Z Geburtshilfe Neonatol 2005; 209 - P64
DOI: 10.1055/s-2005-871515

Congenital Diaphragmatic Hernia (Cdh) With Intrathoracic Spleen And Sudden Cardiac Arrest: A Case Report And Literature Review

T Otunla 1, J Eyers 1, I Kenney 1, N Kirkham 1, P Seddon 1, H Rabe 1
  • 1Brighton & Sussex University Hospitals NHS Trust, Brighton, GB

Background: A case is reported of sudden unexpected death, prior to surgery, in a preterm infant with a left sided CDH with an intrathoracic spleen and pyloric atresia. This combination is relatively rare. We review the mechanisms for sudden death in CDH and postulate that unusual phasic T wave alternation (TWA), a well described ECG finding in the setting of raised intrathoracic pressure may have induced a ventricular arrhythmia. Methods: A structured database literature search was performed using the terms: diaphragmatic hernia, arrhythmia, sudden death, neonate.No language restriction was used. The literature is reviewed with regards 1) to the outcomes of CDH where there is elevation of intrathoracic pressure caused by the presence of abdominal organs in the chest and 2) electrocardiographic changes associated with increased intrathoracic pressure. Results: There were 4 reports in the literature, 1 case with an intrathoracic spleen and 3 cases with CDH and pyloric stenosis.

Case Report: A female infant girl was born at 36 weeks gestation by spontaneous vaginal delivery, birth weight 2445g. Pregnancy and antenatal scans had been normal and there was no past obstetric history of note. The baby was in poor condition with thin meconium and respiratory distress requiring endotracheal intubation. Her general condition deteriorated over the next 24 hours with need of inotropic support, High Frequency Oscillation and Nitric Oxide for worsening respiratory failure and pulmonary hypertension. Initial chest x-ray showed a large gastric bubble in the left hemithorax with rightward displacement of the mediastinum and heart consistent with the diagnosis of CDH. No gas was seen in the distal bowel raising the suspicion of an obstruction. Ultrasound confirmed the presence of the left lobe of the liver with undilated gut and the stomach. The spleen was not detectable in the initial ultrasound examination. Echocardiography confirmed a structurally normal heart with pulmonary hypertension. After 48h of relative stability, she had a sudden profound desaturation with irregular heartbeat then asystole. There was no recorded event or trigger for this deterioration. Despite cardiopulmonary resuscitation with epinephrine, it was not possible to regain cardiac output. A post mortem examination revealed pyloric / duodenal atresia in addition to the CDH and lung hypoplasia. There were no cardiac or genitourinary anomalies.The left lobe of the liver lay within the chest and the spleen was attached to the stomach in the posterior left chest.
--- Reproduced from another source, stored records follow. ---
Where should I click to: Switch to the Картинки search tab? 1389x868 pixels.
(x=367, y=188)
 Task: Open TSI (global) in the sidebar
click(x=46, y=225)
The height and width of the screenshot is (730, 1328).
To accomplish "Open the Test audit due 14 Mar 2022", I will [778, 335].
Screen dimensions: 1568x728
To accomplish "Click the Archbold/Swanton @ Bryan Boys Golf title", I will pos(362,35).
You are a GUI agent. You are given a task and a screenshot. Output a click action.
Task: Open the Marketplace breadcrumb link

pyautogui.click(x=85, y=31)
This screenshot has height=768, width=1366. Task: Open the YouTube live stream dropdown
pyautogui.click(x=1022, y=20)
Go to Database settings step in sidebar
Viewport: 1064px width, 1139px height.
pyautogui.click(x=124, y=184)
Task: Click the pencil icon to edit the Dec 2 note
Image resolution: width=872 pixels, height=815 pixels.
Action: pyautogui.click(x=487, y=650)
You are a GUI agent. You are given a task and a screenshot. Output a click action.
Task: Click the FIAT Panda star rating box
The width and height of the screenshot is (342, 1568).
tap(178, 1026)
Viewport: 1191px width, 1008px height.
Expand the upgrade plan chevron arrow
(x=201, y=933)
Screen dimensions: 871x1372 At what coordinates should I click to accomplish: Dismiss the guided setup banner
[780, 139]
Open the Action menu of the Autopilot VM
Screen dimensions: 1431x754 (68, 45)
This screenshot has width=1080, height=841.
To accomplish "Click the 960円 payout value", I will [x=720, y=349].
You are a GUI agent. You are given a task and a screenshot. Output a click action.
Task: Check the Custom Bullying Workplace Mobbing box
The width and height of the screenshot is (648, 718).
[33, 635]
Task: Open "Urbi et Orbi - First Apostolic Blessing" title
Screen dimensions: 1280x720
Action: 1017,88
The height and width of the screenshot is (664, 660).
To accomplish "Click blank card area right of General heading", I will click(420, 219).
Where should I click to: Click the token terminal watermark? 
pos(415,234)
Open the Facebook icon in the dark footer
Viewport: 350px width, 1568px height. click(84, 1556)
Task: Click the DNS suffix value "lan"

Conclusion: We suggest that a number of different factors may have contributed to the sudden loss of cardiac output in our patient, including arrhythmia and additional anatomical anomalies both directly and indirectly. We suggest close electrocardiographic monitoring in patients with intrathoracically placed abdominal organs. Awareness of the potential for arrhythmia may help improve the outcomes for these babies.